Eventually she returned and again placed her hand on the table. I placed my hand over hers again. She smiled but it was a vacant expression of gratitude. Her brain knew to say thanks but there was nothing anywhere else.

“Anyway,” I said, “remember when it was me? You took to given me big hugs every day. Every single day you would come up behind me and just hug. It was really the only touching that went on in my life during that time. You don’t know how much that meant to getting me through it.”

Her eyes again filled with moisture and just before the damn broke again I said, “And we’ll get you through too.”

Again she ran outside with her hands over her eyes, stifling sobs that desperately needed to be released.

When she returned people were standing around me asking me what I’m going to do for Thanksgiving. She stopped and stared at me intently and I knew that she had nothing to do for Thanksgiving. Hell there was little to be thankful for at this moment in her life.

“I dunno,” I answered. “I suppose that I’m doing a progressive one. My Mom wants me to drop by the family thing which is in the morning. Then my Breakfast Club family wants me to stop by. Then there is the Tybee celebration at Fannies-On-Beach where the Bored will collect.”

As I said these things, the damn burst again and I watched her run outside for the third time. “Let it out,” I whispered. “Let it out.”

She returned yet again and asked me what I did yesterday so I told her about sitting on the Beloved Back deck with a fire going and Pandora radio and Goddess lying on her mat staring at the first.

“I miss my dogs,” she sobbed never making it outside.

“Yeah,” I said. “I know someone else who does too.”

For thirty years I was in charge of Thanksgiving for hundreds of homeless people, orchestrating tremendous celebrations of food, music, presents, and merriment in the most depressing of contexts. The poor and the homeless hate the holidays more than anything. From Thanksgiving through New Year’s, but especially at Christmas, everything that they do not have is rammed down their throats.

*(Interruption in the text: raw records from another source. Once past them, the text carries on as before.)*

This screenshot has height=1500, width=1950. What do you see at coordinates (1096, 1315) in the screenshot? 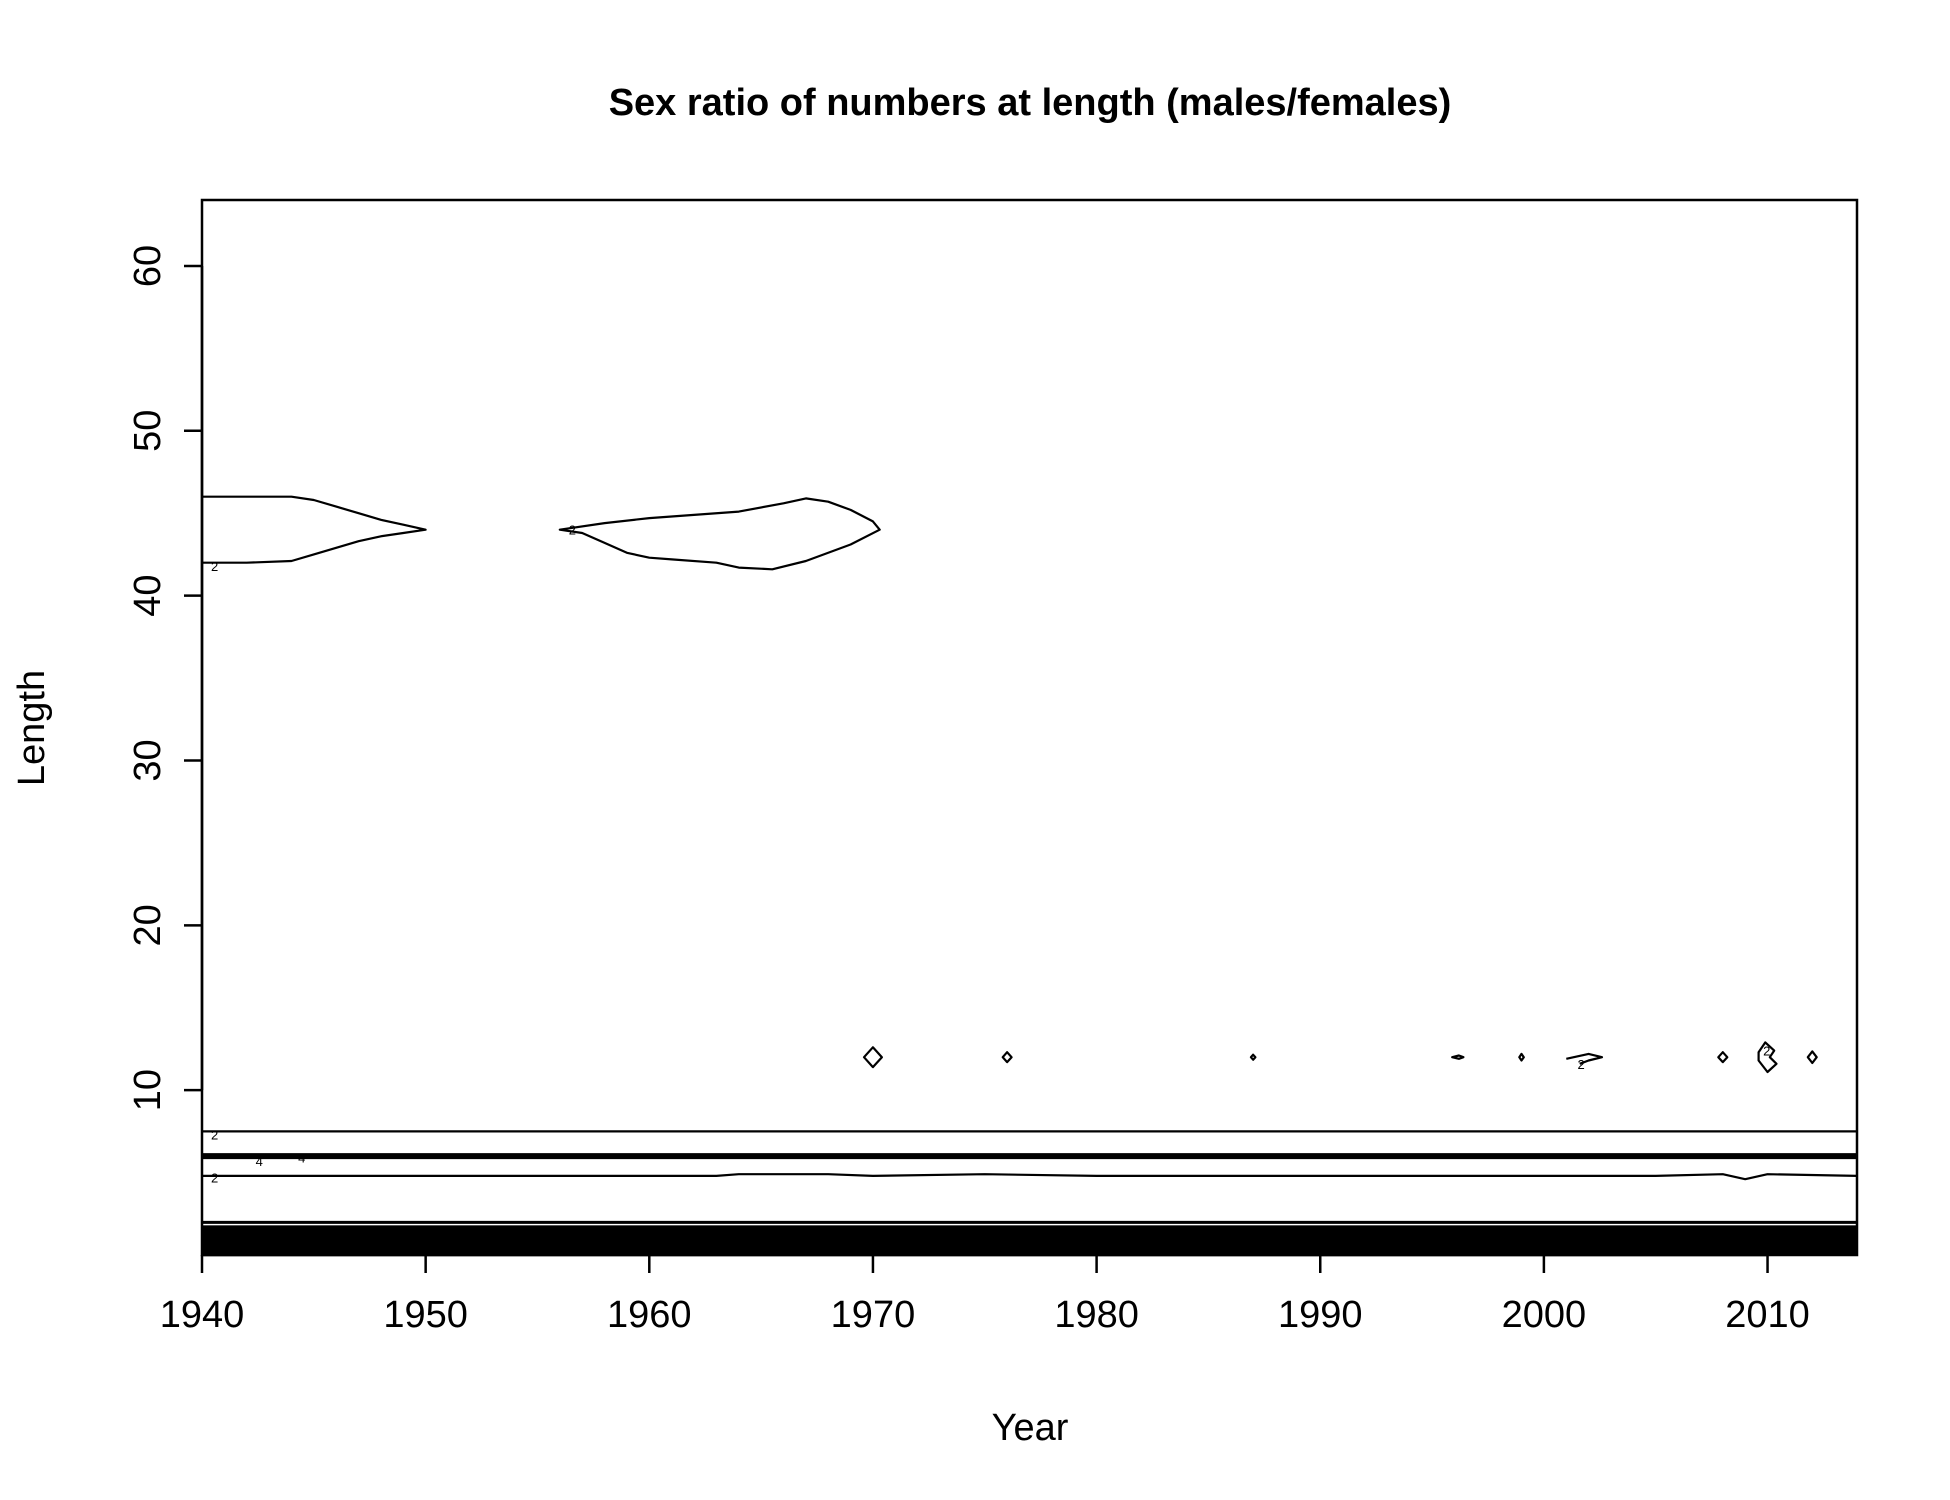
I see `x-tick-label-1980: 1980` at bounding box center [1096, 1315].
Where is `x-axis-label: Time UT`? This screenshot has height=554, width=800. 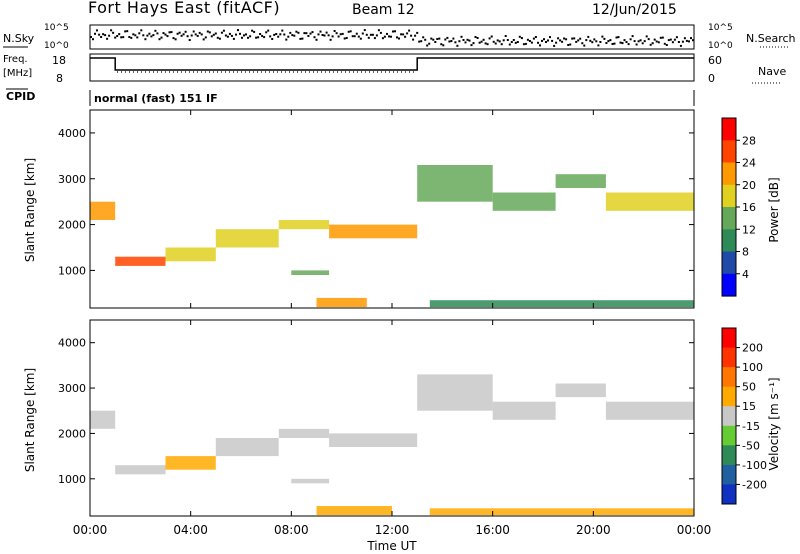
x-axis-label: Time UT is located at coordinates (392, 546).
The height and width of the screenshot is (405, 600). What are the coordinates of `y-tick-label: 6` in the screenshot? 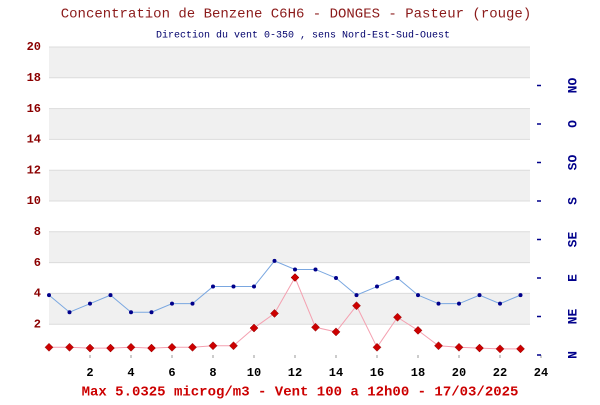 It's located at (38, 263).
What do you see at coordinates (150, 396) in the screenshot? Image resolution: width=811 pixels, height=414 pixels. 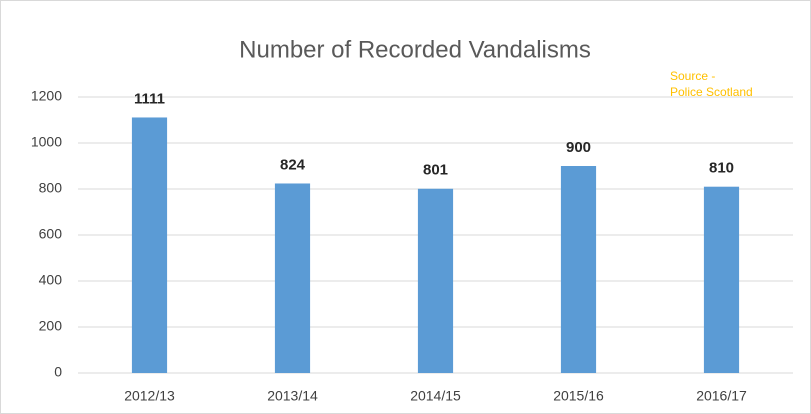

Celebrations consist of outside of the ordinary food, different people serving it, plastic Turkeys, Pilgrims, Santa’s and birth announcements of Jesus are plastered everywhere. Other than that it is still a homeless shelter and the day after New Year’s it will be stripped of all of the “good times and cheer.”

I watched her and realized that it happens at the individual level too; outside of homeless shelters, hospitals or Hospices. This is the first Thanksgiving that I’ve only had to plan for me. This is the first that she’s only had to plan for her. She stares at me and the corners of her lips barely turn up below the wettest of eyes.

“We’ll be ok,” I tell her, “Happy Thanksgiving!”

Tears rolled down her face, but when she squeezed my hand, it was with force and there actually was the slightest bit of thankfulness in the air.